Sometimes, but only if the LED lamp is specifically listed as ballast compatible with the installed ballast type. Many contractors prefer ballast bypass lamps because they remove a common failure point. Always follow the lamp instructions and verify compatibility before energizing.
Is ballast bypass better than ballast compatible?
For many commercial and industrial retrofits, ballast bypass is the better long-term maintenance choice because the HID ballast and ignitor are removed. Ballast compatible lamps can reduce initial labour when the ballast is supported and still in good condition, but future ballast failure remains a risk.
Can HID to LED retrofit lamps be used in enclosed fixtures?
Only if the specific lamp is rated for enclosed fixture use. This is especially important in post tops, decorative lanterns, and compact wall packs where heat can build up.

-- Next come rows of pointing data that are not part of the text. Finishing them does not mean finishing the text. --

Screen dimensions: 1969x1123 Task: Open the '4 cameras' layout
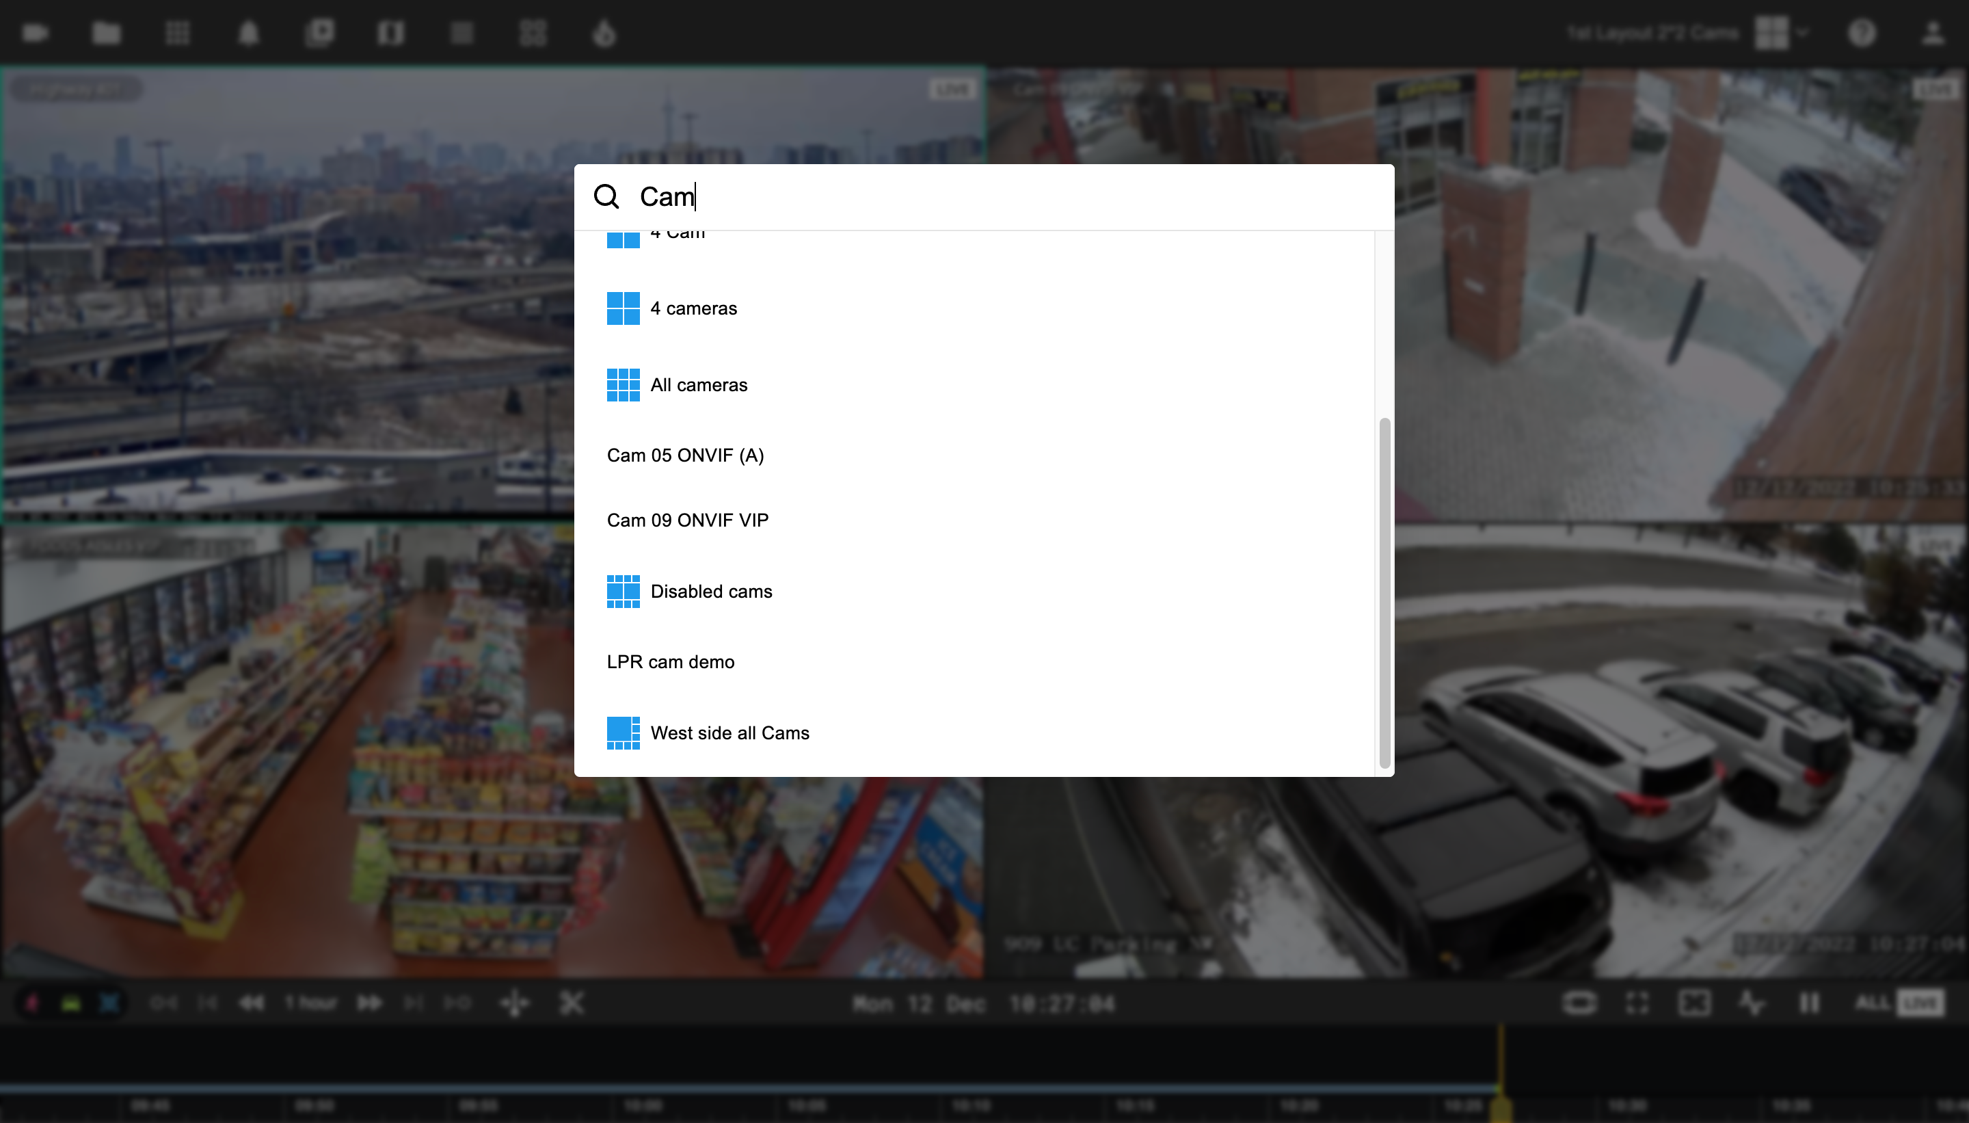(693, 309)
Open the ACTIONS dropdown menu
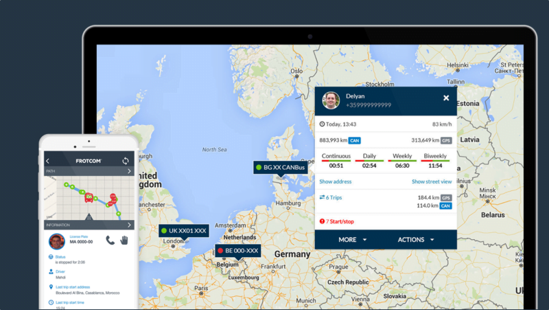Viewport: 549px width, 310px height. click(x=416, y=240)
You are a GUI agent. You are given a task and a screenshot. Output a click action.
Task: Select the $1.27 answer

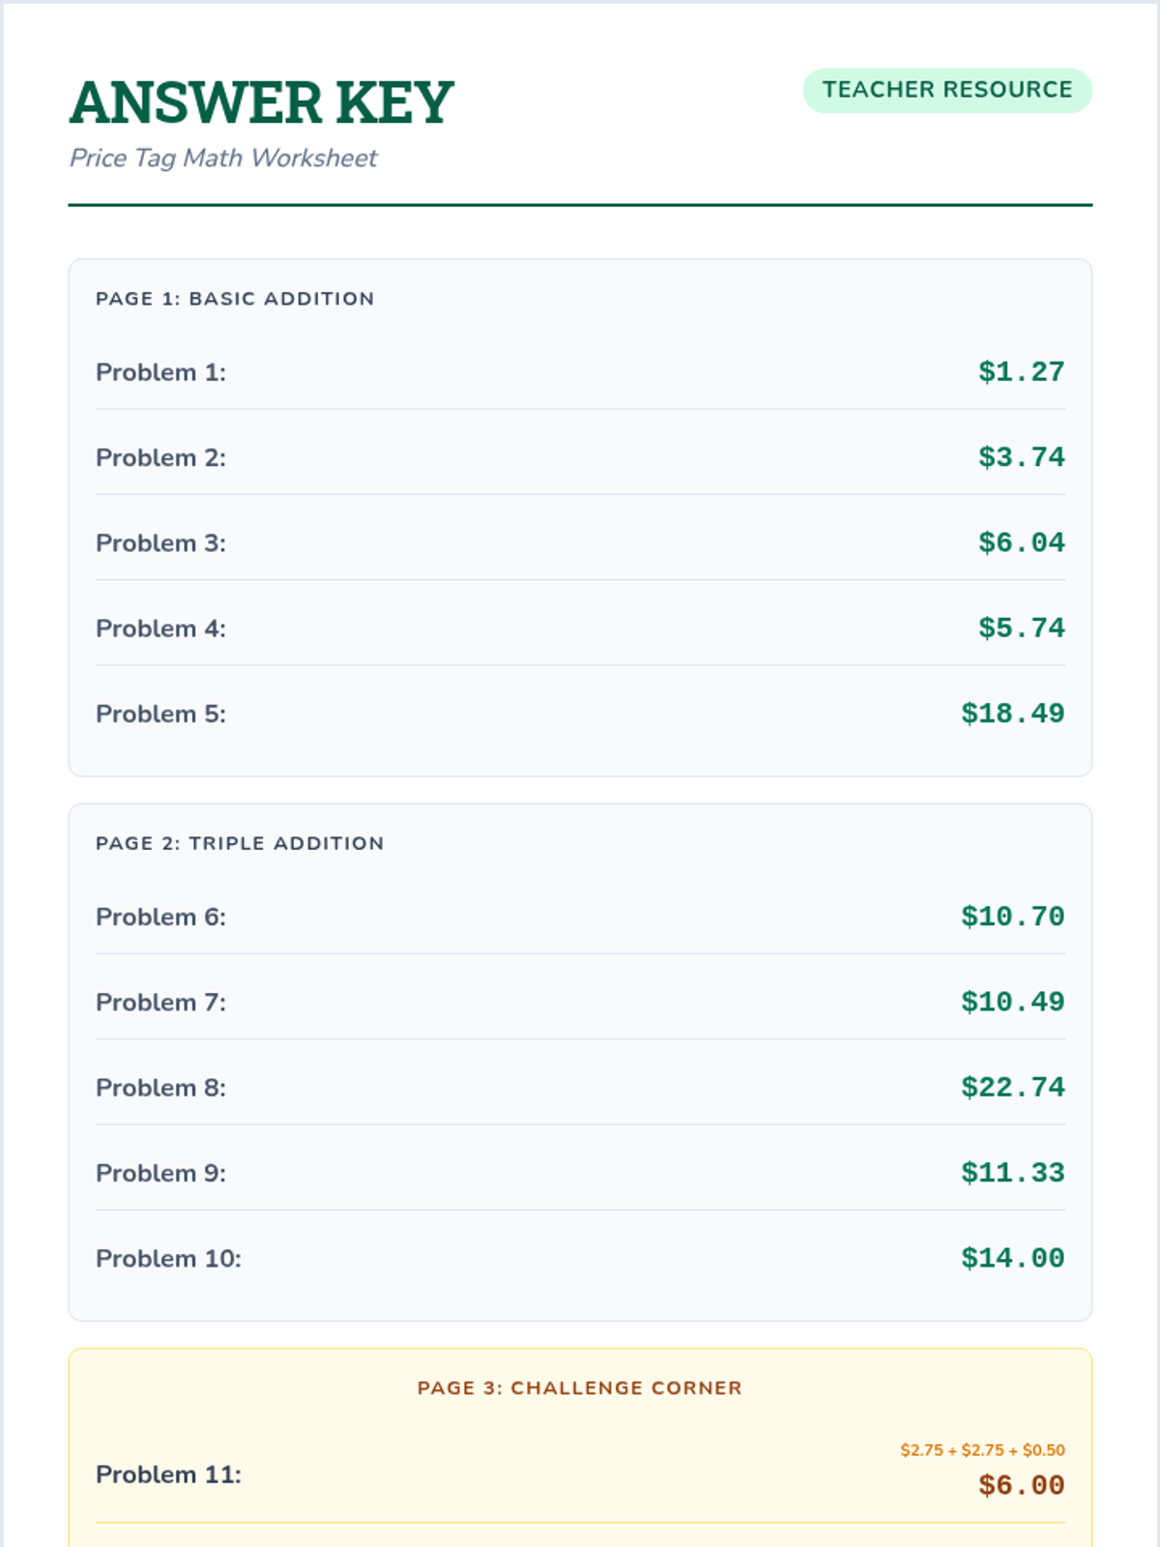click(1021, 372)
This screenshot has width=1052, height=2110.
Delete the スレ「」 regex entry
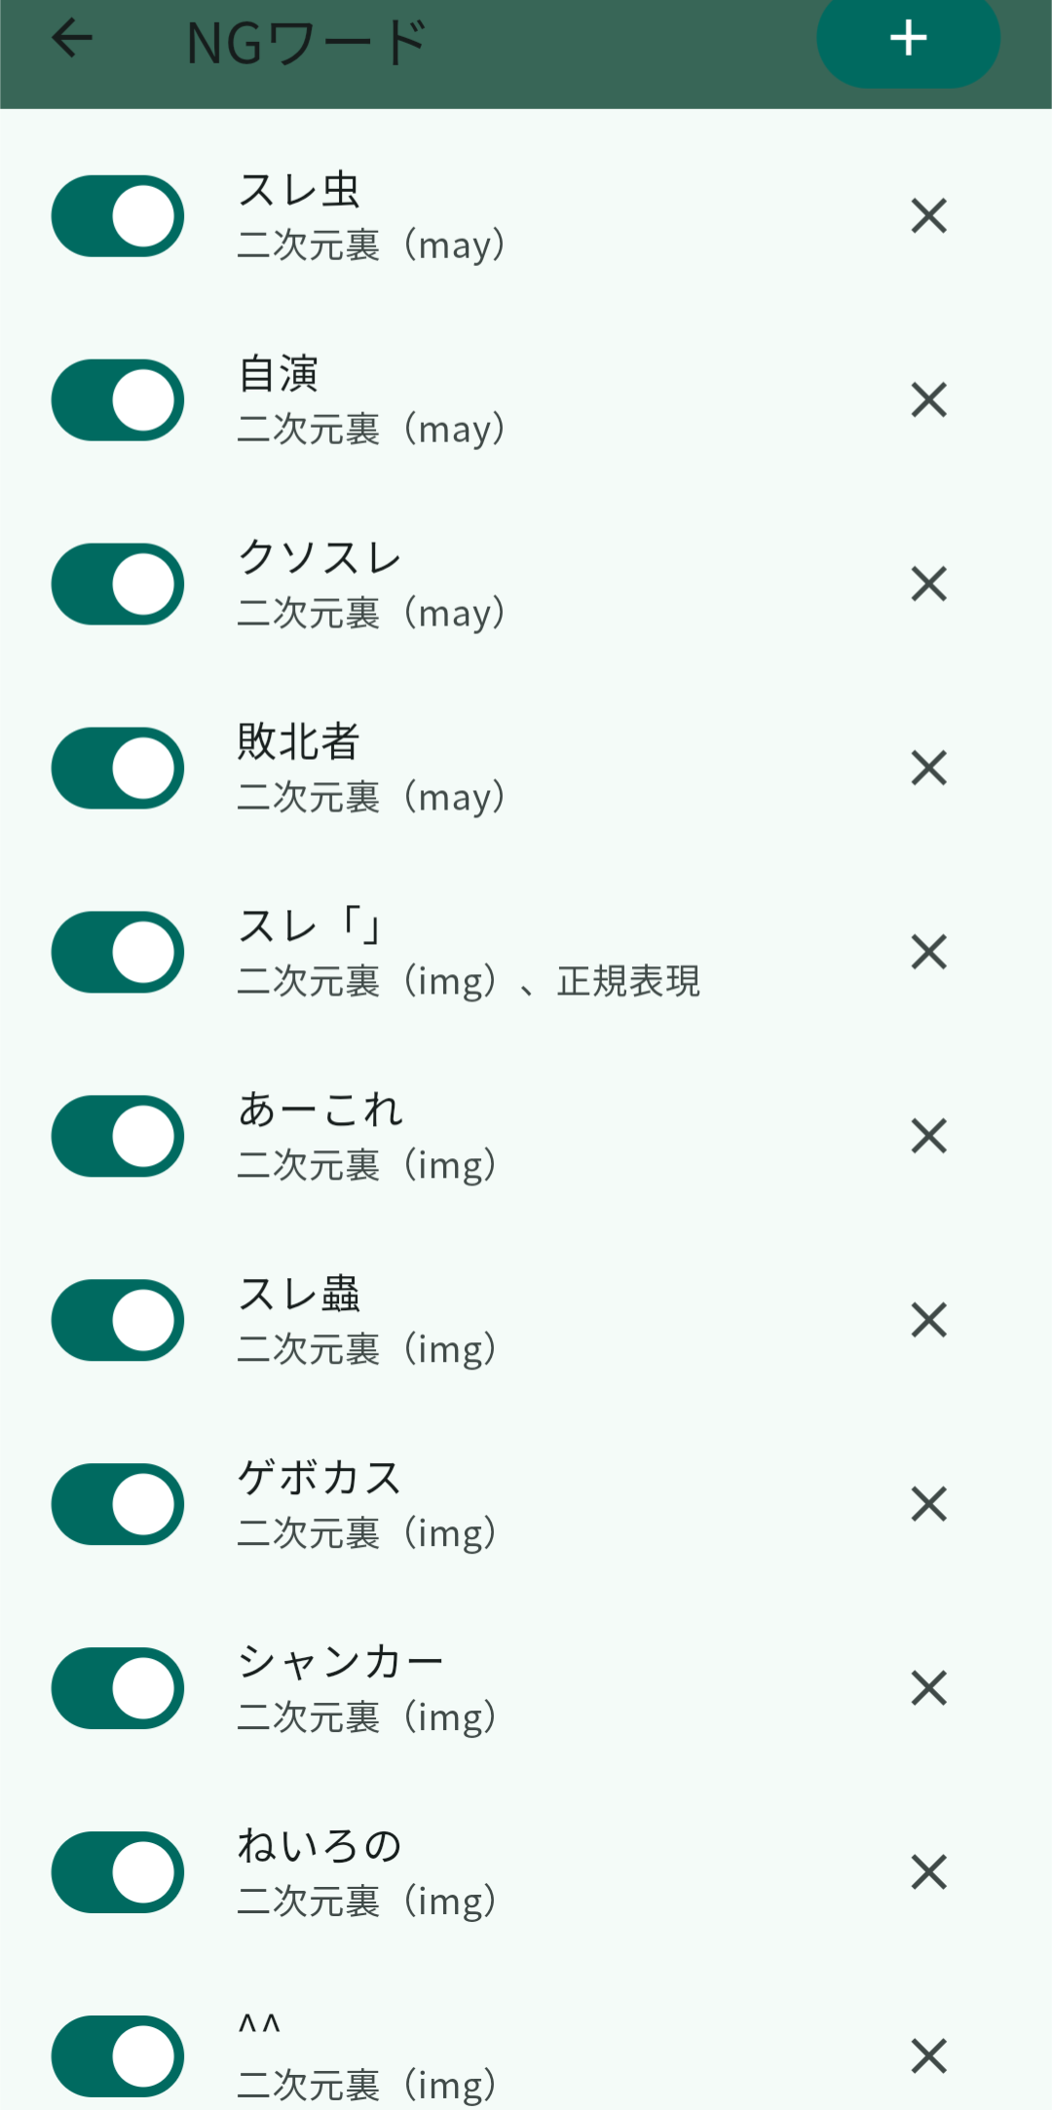point(928,952)
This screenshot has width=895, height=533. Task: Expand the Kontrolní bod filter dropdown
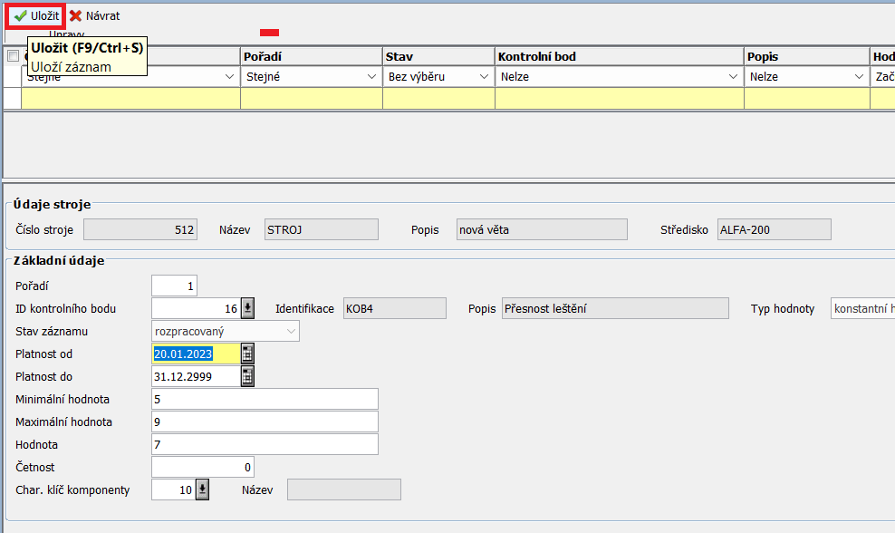point(733,78)

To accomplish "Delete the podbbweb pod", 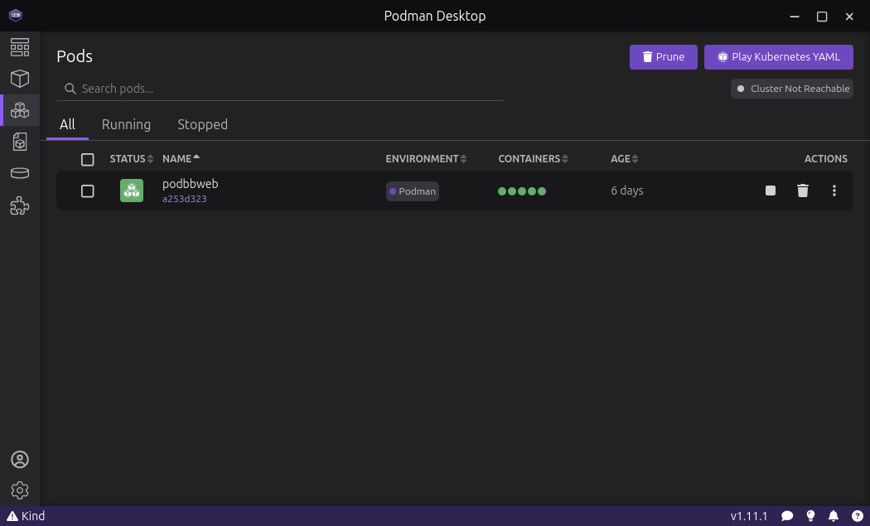I will [802, 191].
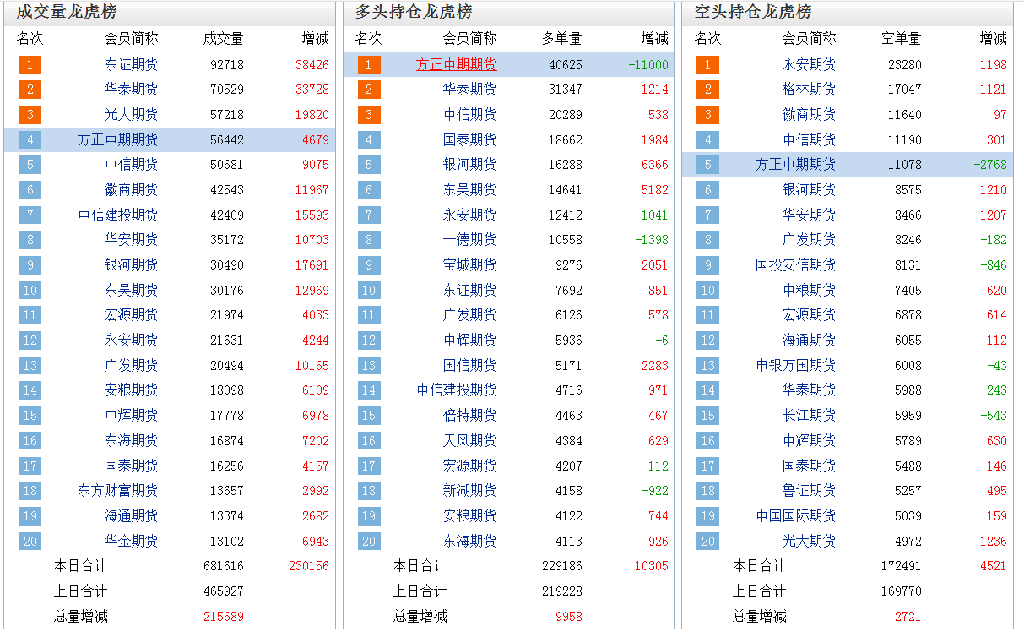This screenshot has width=1024, height=632.
Task: Click the rank 1 badge in 成交量龙虎榜
Action: 30,64
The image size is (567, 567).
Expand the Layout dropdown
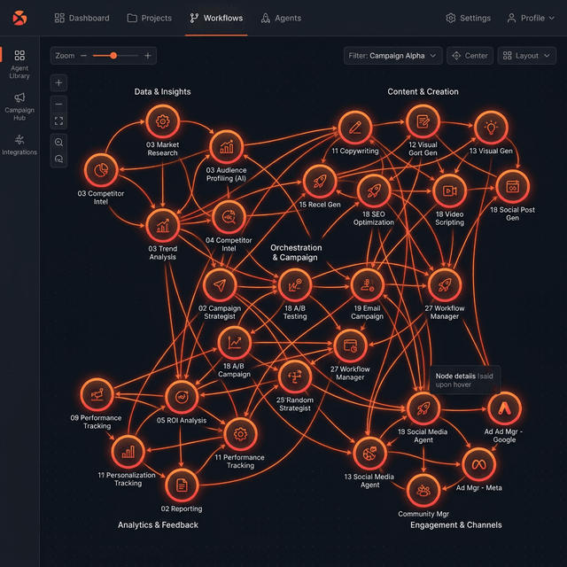[526, 56]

Check the product listing and installation instructions before ordering.
Do I just match the old HID wattage with the new LED wattage?
No. LED retrofits should be selected by required light output, fixture performance, and application conditions, not by wattage alone. A lower wattage LED lamp may still provide adequate or better usable light than the original HID source.
When should I replace the whole fixture instead of using a retrofit lamp?
If the housing is corroded, the optics are poor, the fixture leaks, controls need upgrading, or the site needs better distribution and glare control, a full fixture replacement may be the better investment. Retrofit lamps work best when the existing fixture body is still in good condition and the optical compromise is acceptable.